Posted on • Originally published at mokkapps.de on

Run Automated Electron App Tests Using Travis CI

Last year I developed the Standup Picker which is an Angular application running in an Electron shell.

As I released new versions while older versions were already in use, I wanted to gain more confidence while releasing newer versions of my application.

As the source code is available at GitHub I researched for free alternatives to Jenkins which we used at work for Continuous Integration (CI).

I found Travis which is a free continuous integration platform for GitHub projects.

My Expectations

Deployment Meme

I wanted to integrate automated E2E and unit tests before each release of the Electron application. In my case, a release should be triggered if something has been merged to master. So the CI should basically perform these steps:

  1. Run unit tests
  2. Run E2E tests
  3. Create Electron releases for OS X, Linux, Windows

This way I can be pretty sure that my releases work as expected (at least all the stuff that I have covered by tests).

Integrate Travis CI in your project

To be able to use Travis you need to make sure that you have a GitHub account and that you have owner permissions for this project hosted on GitHub.

Next step is to visit the Travis homepage, sign up with GitHub and follow the instructions until you can select your project.
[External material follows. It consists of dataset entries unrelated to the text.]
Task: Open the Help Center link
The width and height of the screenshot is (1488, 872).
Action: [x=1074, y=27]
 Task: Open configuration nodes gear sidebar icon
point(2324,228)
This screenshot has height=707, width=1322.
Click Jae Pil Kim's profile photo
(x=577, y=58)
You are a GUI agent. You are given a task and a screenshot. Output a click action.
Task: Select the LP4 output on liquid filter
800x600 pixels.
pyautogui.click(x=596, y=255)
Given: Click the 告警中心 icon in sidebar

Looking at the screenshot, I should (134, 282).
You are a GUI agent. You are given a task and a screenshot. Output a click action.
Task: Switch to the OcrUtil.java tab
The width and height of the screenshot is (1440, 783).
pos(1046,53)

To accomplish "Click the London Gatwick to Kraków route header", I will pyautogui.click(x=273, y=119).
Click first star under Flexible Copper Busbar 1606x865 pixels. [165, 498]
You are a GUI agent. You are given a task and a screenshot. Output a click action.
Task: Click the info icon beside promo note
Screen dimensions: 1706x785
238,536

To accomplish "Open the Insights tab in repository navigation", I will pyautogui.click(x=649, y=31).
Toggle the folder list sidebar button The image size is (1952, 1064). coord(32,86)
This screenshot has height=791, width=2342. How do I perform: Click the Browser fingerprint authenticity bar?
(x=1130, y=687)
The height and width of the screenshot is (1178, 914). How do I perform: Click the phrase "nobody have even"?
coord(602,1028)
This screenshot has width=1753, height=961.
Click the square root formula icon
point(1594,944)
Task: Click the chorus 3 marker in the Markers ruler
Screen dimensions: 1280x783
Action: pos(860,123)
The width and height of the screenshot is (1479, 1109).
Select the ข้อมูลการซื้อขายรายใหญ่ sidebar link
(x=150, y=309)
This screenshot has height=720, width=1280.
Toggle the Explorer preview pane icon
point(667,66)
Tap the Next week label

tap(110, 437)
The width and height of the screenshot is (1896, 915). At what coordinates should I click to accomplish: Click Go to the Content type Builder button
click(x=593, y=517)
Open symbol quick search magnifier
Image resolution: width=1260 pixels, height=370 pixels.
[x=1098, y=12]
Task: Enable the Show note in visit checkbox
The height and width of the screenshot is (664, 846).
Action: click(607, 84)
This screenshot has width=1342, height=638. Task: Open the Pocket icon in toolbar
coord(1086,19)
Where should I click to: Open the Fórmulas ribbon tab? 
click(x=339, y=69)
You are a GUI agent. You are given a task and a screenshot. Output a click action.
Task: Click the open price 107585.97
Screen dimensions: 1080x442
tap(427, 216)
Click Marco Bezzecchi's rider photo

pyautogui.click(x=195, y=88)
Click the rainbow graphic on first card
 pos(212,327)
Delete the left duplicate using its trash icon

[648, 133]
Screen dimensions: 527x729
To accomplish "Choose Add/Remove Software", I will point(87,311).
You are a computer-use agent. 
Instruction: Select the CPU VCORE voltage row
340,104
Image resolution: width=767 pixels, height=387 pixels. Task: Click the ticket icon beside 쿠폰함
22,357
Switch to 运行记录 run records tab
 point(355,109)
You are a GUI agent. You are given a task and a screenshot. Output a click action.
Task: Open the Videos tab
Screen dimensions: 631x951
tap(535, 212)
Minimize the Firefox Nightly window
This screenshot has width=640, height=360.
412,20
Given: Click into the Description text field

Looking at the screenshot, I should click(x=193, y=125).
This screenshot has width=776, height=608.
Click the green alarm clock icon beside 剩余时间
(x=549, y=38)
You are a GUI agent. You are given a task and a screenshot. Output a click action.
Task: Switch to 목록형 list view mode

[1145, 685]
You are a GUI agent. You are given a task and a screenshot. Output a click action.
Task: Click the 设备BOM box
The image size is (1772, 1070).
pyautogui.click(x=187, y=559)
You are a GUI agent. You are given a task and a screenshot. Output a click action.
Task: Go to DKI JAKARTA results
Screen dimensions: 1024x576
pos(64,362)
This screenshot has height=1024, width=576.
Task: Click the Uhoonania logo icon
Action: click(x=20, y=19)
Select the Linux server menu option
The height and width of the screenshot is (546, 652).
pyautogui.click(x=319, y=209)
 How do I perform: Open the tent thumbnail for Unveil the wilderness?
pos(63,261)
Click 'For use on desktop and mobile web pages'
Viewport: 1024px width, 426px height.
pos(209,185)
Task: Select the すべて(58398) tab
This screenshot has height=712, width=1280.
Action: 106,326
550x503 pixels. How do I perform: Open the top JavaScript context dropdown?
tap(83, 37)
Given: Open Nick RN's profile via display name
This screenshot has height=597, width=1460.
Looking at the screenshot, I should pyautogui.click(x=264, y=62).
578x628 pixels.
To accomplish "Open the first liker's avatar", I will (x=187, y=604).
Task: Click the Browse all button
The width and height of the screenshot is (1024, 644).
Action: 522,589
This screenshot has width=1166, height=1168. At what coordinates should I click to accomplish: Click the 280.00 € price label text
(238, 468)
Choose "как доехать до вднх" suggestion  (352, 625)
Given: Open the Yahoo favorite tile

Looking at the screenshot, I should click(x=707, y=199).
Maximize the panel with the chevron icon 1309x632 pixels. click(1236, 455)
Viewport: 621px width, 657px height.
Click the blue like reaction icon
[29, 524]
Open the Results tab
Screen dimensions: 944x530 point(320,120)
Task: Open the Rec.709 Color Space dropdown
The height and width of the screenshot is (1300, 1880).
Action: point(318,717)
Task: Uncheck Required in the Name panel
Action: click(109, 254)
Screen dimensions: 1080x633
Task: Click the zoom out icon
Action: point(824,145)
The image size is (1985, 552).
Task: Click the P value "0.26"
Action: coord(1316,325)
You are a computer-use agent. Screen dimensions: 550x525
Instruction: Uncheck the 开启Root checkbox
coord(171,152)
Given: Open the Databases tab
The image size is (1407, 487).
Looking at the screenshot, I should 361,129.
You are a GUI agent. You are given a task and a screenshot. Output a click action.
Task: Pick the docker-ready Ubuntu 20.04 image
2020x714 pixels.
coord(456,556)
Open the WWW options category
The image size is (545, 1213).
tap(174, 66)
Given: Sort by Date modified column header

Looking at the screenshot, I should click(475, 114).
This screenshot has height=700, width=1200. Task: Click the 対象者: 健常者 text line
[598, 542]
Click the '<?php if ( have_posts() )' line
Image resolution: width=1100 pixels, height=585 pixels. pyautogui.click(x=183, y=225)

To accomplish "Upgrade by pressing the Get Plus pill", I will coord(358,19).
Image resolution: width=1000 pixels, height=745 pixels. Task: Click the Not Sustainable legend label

To be able to tell Travis CI what automated steps should be executed you need to add a .travis.yml file to the root directory of your repository.

Finally, you need to add the .travis.yml file to git. If you then commit and push, a Travis CI build is triggered. Be aware that Travis can only run builds on commits which were pushed after the .travis.yml file has been pushed to git.

Configure Travis CI

I will now explain how I configured the .travis.yml file for my Electron application.

Travis Image

Select Operating System

I start with a quote from the electron-builder website which is an NPM package I used to create my Electron releases:

Don’t expect that you can build app for all platforms on one platform.

As I wanted to create releases for OS X, Windows, Linux I had to define multiple operating systems. The main reason was that it is not possible to create a Linux release from OS X or Windows.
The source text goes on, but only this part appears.